> _Задание_: Продолжите очерк о Церере и Прозерпине, начав сразу после его последнего приведённого предложения.

===== Фрагмент текста =====

Сен-Виктор Поль
Великие богини. Церера и Прозерпина

Lib.ru/Классика: [Регистрация] [Найти] [Рейтинги] [Обсуждения] [Новинки] [Обзоры] [Помощь]
Скачать FB2

 Ваша оценка:


Поль де Сен-Виктор.
Боги и люди

Книга первая.
III.
Великие богини. Церера и Прозерпина

I

   Церера была самой почтенной из языческих богинь. Как Зевс, Гермес, Пан, Рея она принадлежит к той незапамятной группе пеласгических божеств, которую можно назвать предками и патриархами Олимпа. Корень ее греческого имени Деметра -- "мать-земля" -- указывает на глубинность ее происхождения. Ее можно различить уже в первые эпохи Греции, еще скрытую покровом земной толщи, плодородие которой она смутно знаменует. В начале она высвобождается из-под нее в чудовищной форме идола. Самые древние изображения представляют ее с лошадиной головой, овитую змеями, с дельфином в правой и голубем в левой руке. Это земля в диком состоянии, во власти слепых воль плодородия, до того, как человек распахал ее поля и привел в порядок животное царство.

===== Исходные данные =====

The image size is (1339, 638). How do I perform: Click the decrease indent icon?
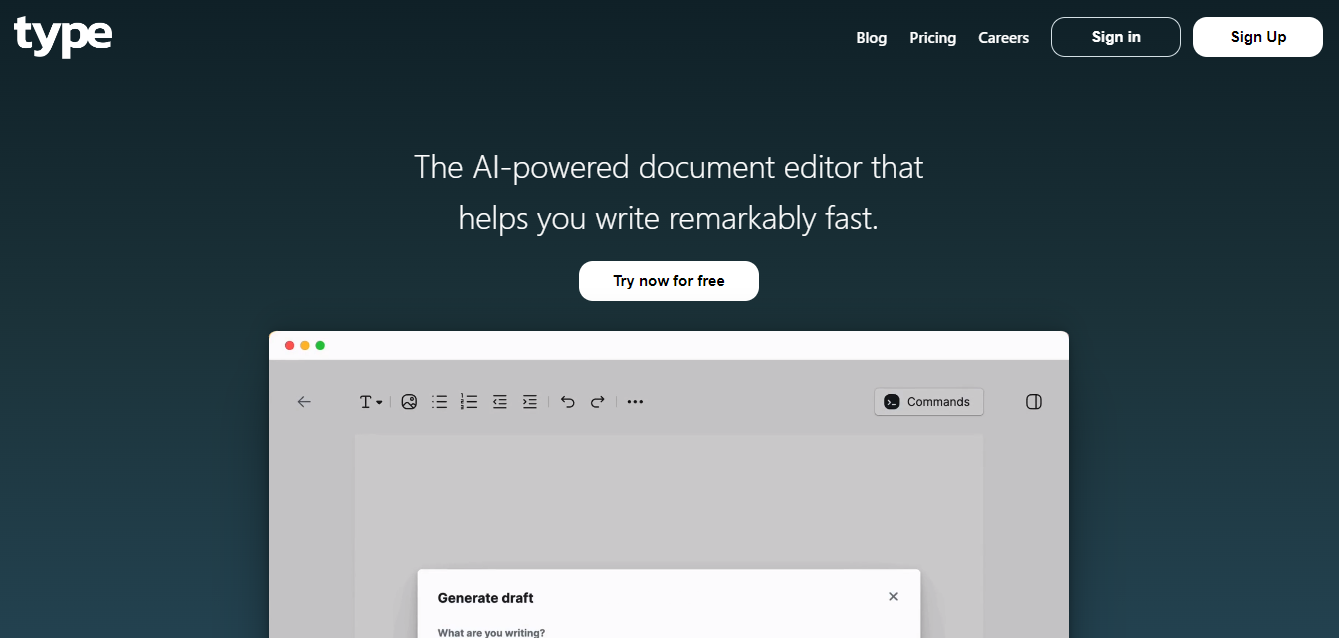(x=499, y=402)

=====

> _Ответ ниже_:
   Мифология гомерова века обтесала эту варварскую глыбу. Церера высвобождается из тины хаоса; из глубокой борозды, проведенной сохой, из чащи колосьев она ринулась в мир; она является земледельцу в величественном виде благодетельной царицы. Она олицетворяет теперь уже не грубую природу, а материнскую землю, питающее поле, культуру строющую и цивилизующую. Сестра Зевса, царя небес, она соединяется с ним в мистическом браке. Прозерпина рождается от их любви. Дивная легенда освещает мать и дочь. Одна царит над телом человека, другая над его душой. Их физическая личность озаряется духовной аллегорией. Они становятся по преимуществу двумя "Великими Богинями".
   Историю Цереры нужно читать не у Овидия, легкомысленного пересказчика древних символов, а в гомерическом, ей посвященном гимне, хранящем на себе знаки первобытных преданий.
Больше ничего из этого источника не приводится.